Run the local evidence pack:

npm run demo:intent
npm run demo:discover
npm run demo:v2
npm run demo:intent -- --headed
node demo-site/intent-demo-runner.js --intent --live-model --config examples/config/ollama-qwen3.config.json --target northwind-en --spec specs/intent-whitelabel-demo.md

demo:intent serves all three local storefronts and runs the 12-case commerce showcase plus checkout, support, and preview specs through the CDP driver with deterministic model responses. demo:v2 runs both the intent suite and discovery proposal flow.

Auto Exploration And UI Inventory

demo:discover explores the same storefronts and emits discovery-flow/UI-inventory proposals from bounded browser evidence. Auto exploration follows safe same-origin links, avoids risky actions such as logout/delete/refund patterns, collects accessibility/action candidates, and can write reviewable Markdown spec proposals. UI Inventory proposals stay review-first so teams can approve durable selectors and intent hints instead of accepting silent rewrites.

The --live-model form keeps the local demo servers and target matrix, but it calls the configured model profile instead of the deterministic demo sidecar. Start with one target and one spec because each goal and semantic outcome calls the model.

The same real-driver suite also serves the local edge demo with branded modal labels. The spec keeps canonical steps:

3. Click action "open modal"
4. Assert text "Preview open."
5. Click action "close modal"
6. Assert text "Preview closed."

The page labels are intentionally different: Launch preview opens the modal and Hide preview closes it.
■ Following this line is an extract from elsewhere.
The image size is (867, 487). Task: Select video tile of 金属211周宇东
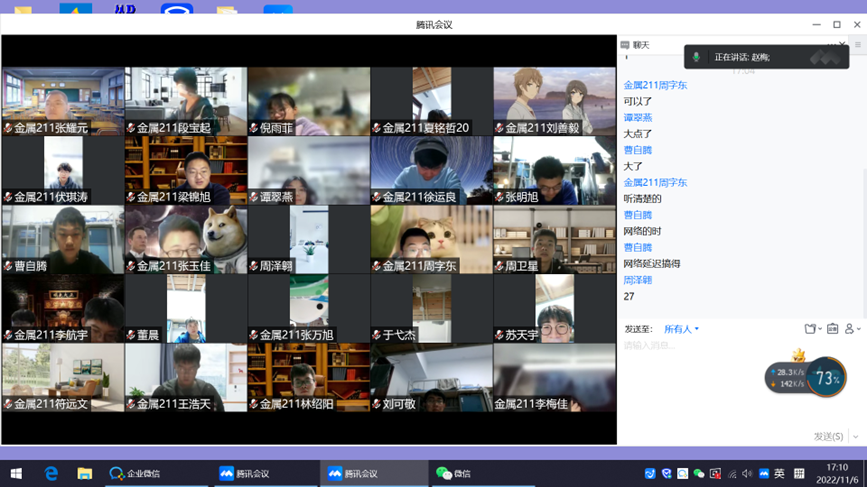point(431,240)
CDP and Playwright both pass only when the model sidecar ranks those bounded candidates and the follow-up state assertions prove the selected controls executed.

Run it with:

node tests/real-drivers.test.js
npm run test:v2

Live Model Sidecar

The optional next layer is a live Ollama smoke behind an environment flag, so local and CI runs do not depend on a model server by default:

WEBTEST_AI_LIVE_MODEL_SMOKE=1 npm run test:models:live

That smoke uses the fake driver rather than a real browser or app server, but it calls the configured model for both V2 intent paths: intent.plan_goal and intent.assert_outcome. The test passes only when the planner returns bounded actions and the semantic outcome matches bounded fixture evidence above the configured confidence threshold.

Optional Vision Evidence

Intent mode is text-first by default. If a model profile declares "vision": true, you can opt into screenshot evidence for semantic outcomes:

{
  "intent": {
    "visionEvidence": true
  }
}

When this is enabled, Assert outcome captures a bounded screenshot artifact and includes the screenshot path in the model evidence payload. The runner still validates the model output against explicit confidence and evidence rules, and drivers must advertise screenshots before a vision-evidence outcome can run.

Safety Model

The sidecar can only propose allowed action types: open, click, fill, select, wait, and submit.
Fill/select actions can only use approved ## Data keys or env-backed values.
Destructive intents such as delete, refund, archive, deactivate, or cancel subscription are blocked by default.
Low-confidence or ambiguous semantic assertions fail with evidence instead of guessing.
Reports include target metadata, generated goal plan, semantic assertion evidence, confidence, and model call metadata.